The symposium that I’m planning, along with Disability Studies scholar, Rosemarie Garland-Thomson, is called “The Problem of Intersex Frogs: Feminism, Disability, and Environmental Justice.” The central issue is this: we have evidence that chemicals in the environment are having an impact on the reproductive systems of frogs and fish. How does this line of research, and the negative language of “abnormality” that goes along with discussions of “strange” and “deviant” frogs, affect discussions of reproductive anomalies in human beings? Are intersex variations “normal” differences, as I and others have been arguing in an effort to reduce the pathologizing of intersex conditions and specifically to ban unnecessary genital surgeries? Or are they caused by toxic chemicals in the environment that threaten humans’ reproductive anatomy just as they do amphibians’? And does asking this question, which necessarily conflates frogs with humans, contribute to a “sex panic,” whereby any bodies or behavior that fall beyond what we consider “normal” are used in ways that not only direct attention to environmental toxins but also undermine the efforts of disability activists to achieve equality?
There is no doubt that intersex frogs grab people’s attention, but perhaps the real notice needs to be toward the comfy chairs that we all sit in. And not just the chairs, but deodorant, water bottles, mascara, carpets, and the like. Perhaps most people won’t develop chemical sensitivities like what I’m experiencing with this chair, but the damage caused by chemical exposure can be insidious; the rise of cancers, allergies, learning disabilities, and infertility is staggering, but it is extremely difficult, if not impossible, to pinpoint exactly what kind of exposure is causing these medical troubles.
Activists have noted that the Toxic Substances Control Act, originally passed in 1976 in an effort to regulate chemicals used in everyday products, is no longer sufficient, and that it has become easy for chemical companies to work around.
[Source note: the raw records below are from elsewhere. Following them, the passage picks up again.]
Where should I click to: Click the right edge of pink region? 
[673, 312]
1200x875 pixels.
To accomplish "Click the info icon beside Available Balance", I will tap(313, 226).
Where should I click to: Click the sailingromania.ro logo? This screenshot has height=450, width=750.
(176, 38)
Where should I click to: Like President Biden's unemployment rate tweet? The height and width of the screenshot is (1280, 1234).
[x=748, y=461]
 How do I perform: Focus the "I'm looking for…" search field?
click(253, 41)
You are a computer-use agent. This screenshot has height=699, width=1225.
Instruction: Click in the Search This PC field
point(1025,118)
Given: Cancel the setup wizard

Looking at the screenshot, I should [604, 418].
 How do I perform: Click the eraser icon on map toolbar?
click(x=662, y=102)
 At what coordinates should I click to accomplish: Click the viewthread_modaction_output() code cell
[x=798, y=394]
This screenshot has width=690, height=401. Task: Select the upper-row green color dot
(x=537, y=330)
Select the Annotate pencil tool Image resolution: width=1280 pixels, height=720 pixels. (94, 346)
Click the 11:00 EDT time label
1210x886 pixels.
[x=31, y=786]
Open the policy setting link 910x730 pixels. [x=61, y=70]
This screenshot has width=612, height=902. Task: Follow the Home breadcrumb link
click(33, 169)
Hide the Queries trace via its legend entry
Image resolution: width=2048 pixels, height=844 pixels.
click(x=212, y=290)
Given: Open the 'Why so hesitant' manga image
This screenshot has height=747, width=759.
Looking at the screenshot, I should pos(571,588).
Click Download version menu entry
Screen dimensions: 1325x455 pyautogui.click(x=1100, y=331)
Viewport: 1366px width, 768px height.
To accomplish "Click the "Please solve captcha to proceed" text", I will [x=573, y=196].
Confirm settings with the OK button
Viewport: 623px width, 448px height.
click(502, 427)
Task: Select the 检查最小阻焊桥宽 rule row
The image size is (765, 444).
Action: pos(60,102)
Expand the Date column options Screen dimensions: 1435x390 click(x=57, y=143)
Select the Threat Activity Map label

Most new chemicals (and manufacturers have introduced 80,000 new ones since 1976) have not been tested for their negative effects on the environment and human health. Rather than showing that chemicals are safe before they get approved, the law works in such a way that the government has to prove harm in order to eliminate a dangerous chemical. Innocent until proven guilty should not be the strategy when the proof is so hard to assess.